La marche Saint-Roch de Virton : pèlerinage d'été et promesse tenue

Chaque 16 août depuis 1636, Virton marche pour tenir une promesse faite à Saint-Roch. Un pèlerinage populaire qui traverse les siècles et relie spiritualité, mémoire collective et convivialité gaumaise.

La marche Saint-Roch de Virton : pèlerinage d'été et promesse tenue

Une promesse de 1636 qui résonne encore

En plein cœur de l'été, quand la chaleur pèse sur les pierres ocre de Virton, une procession singulière traverse la cité. La marche Saint-Roch n'est pas une simple tradition folklorique : c'est une promesse collective tenue depuis près de quatre siècles. En 1636, alors que la peste ravageait la région, les habitants de Virton s'engagèrent solennellement auprès de Saint-Roch, patron des pestiférés. Si l'épidémie épargnait la ville, ils marcheraient chaque année en son honneur. Le fléau recula. La marche naquit.
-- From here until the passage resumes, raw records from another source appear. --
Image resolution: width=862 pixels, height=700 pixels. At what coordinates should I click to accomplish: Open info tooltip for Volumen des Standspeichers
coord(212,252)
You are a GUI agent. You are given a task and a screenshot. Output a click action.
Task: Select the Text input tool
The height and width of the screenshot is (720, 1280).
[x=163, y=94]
Aujourd'hui encore, chaque 16 août — ou le dimanche le plus proche —, des centaines de fidèles et de marcheurs partent de l'église Saint-Martin pour rejoindre la chapelle Saint-Roch, perchée sur les hauteurs. Le parcours serpente à travers champs et lisières, ponctué de haltes, de cantiques en gaumais et de moments de recueillement. Pas de folklore bruyant ici : juste une dignité tranquille, un pas après l'autre, comme on tient parole.
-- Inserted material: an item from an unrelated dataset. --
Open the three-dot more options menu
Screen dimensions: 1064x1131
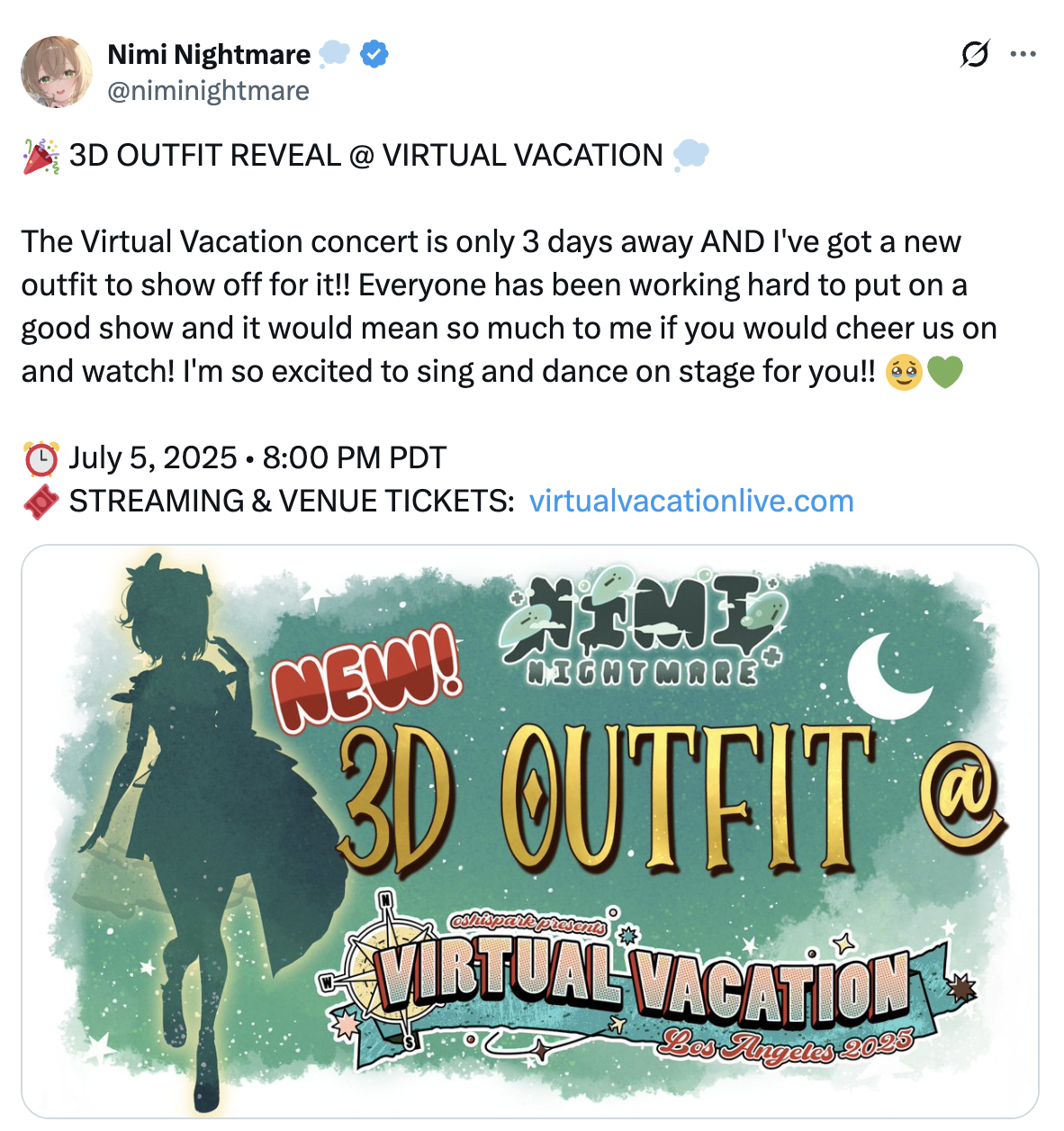click(x=1023, y=55)
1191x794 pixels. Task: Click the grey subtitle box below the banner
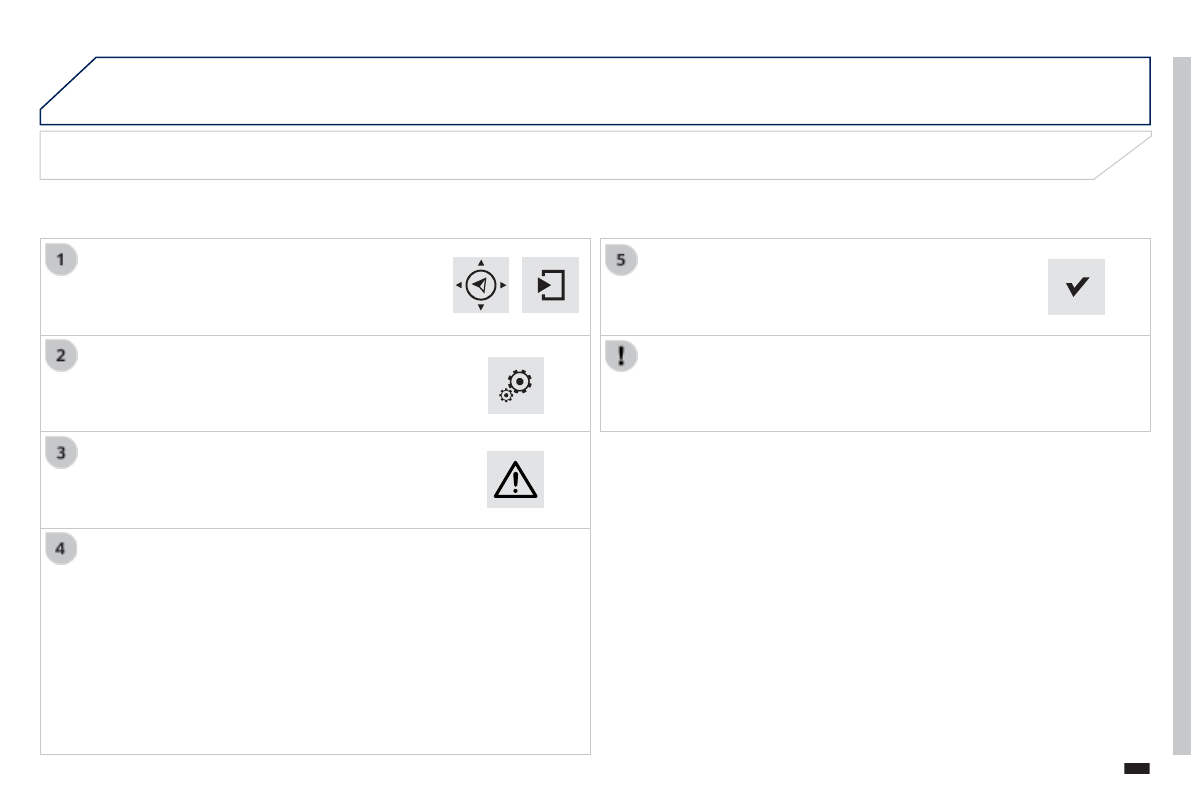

Entre spiritualité et mémoire vivante

La marche Saint-Roch incarne ce que la Gaume fait de mieux : tisser le sacré et le quotidien sans emphase. Les bannières brodées côtoient les jeans et les baskets, les prières alternent avec les discussions de voisinage. On marche en famille, on retrouve des visages connus, on transmet aux enfants le sens de cet engagement ancien.

La chapelle Saint-Roch, but du pèlerinage, est un édifice modeste mais chargé d'intention. Restaurée au fil des décennies par les paroissiens eux-mêmes, elle veille sur Virton comme un phare discret. À l'intérieur, ex-voto et témoignages de gratitude rappellent que la foi populaire, en Gaume, n'a jamais été abstraite : elle s'enracine dans le concret, la maladie vaincue, la moisson sauvée, la vie préservée.
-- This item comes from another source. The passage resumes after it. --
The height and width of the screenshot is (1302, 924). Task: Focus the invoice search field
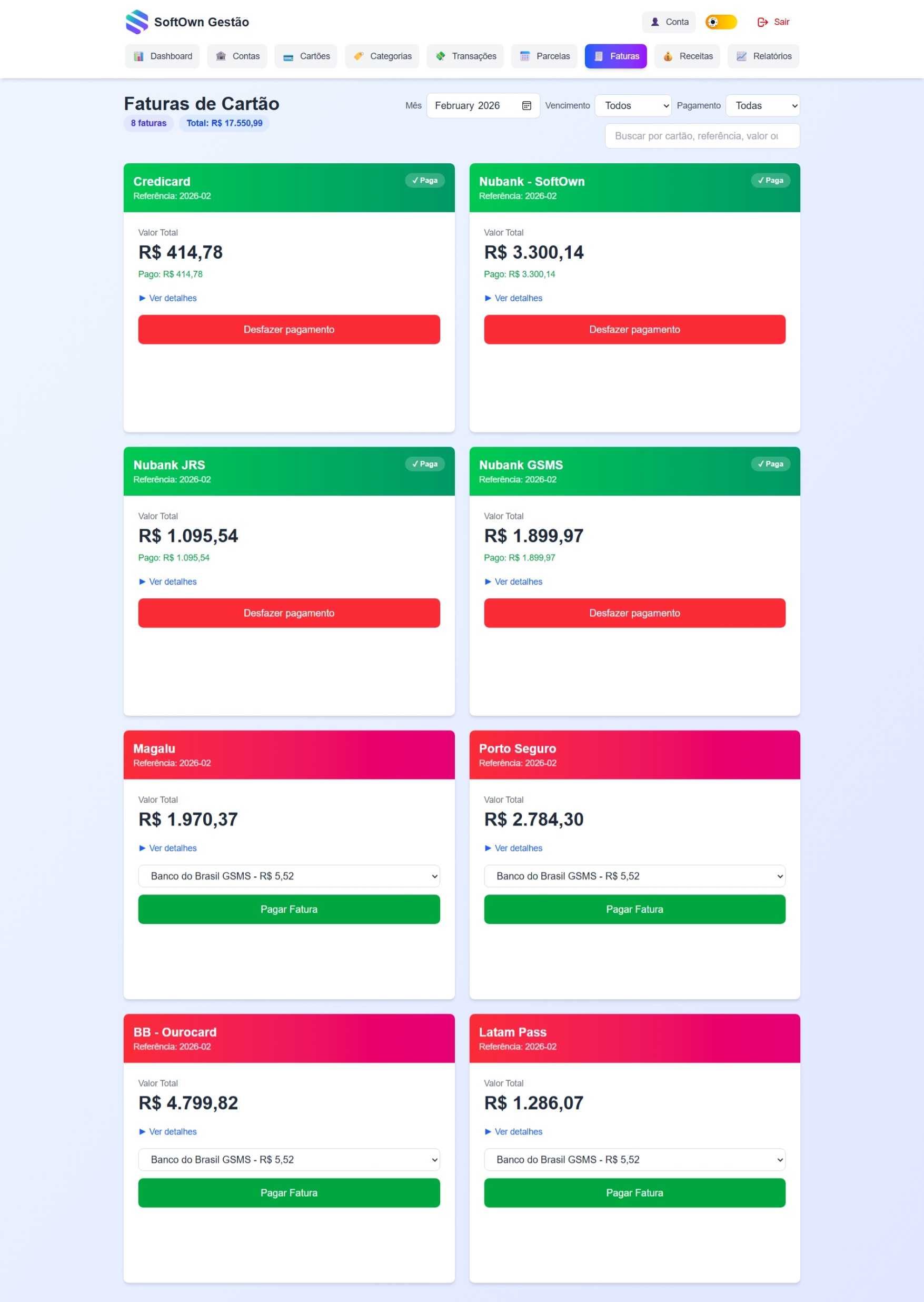click(701, 136)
Une convivialité qui prolonge le sacré

Comme toute grande tradition gaumaise, la marche Saint-Roch ne s'achève pas au pied de l'autel. Après la messe et la procession, les marcheurs se retrouvent pour partager un verre, une tarte, des nouvelles. Les terrasses de Virton bruissent de conversations en français et en gaumais, les rires fusent, les souvenirs remontent. Cette convivialité-là n'est pas un « après » : elle fait partie du rite, elle prolonge la prière par d'autres moyens.

Certains cheminent par dévotion, d'autres par attachement à une mémoire collective, d'autres encore par simple curiosité ou goût de la marche. Peu importe : tous font vivre une promesse vieille de près de quatre cents ans. Dans un monde où l'on oublie si vite, où les engagements se diluent, la marche Saint-Roch de Virton rappelle qu'il est des paroles tenues, génération après génération, sans fanfare ni calcul. Juste parce qu'on a dit qu'on le ferait.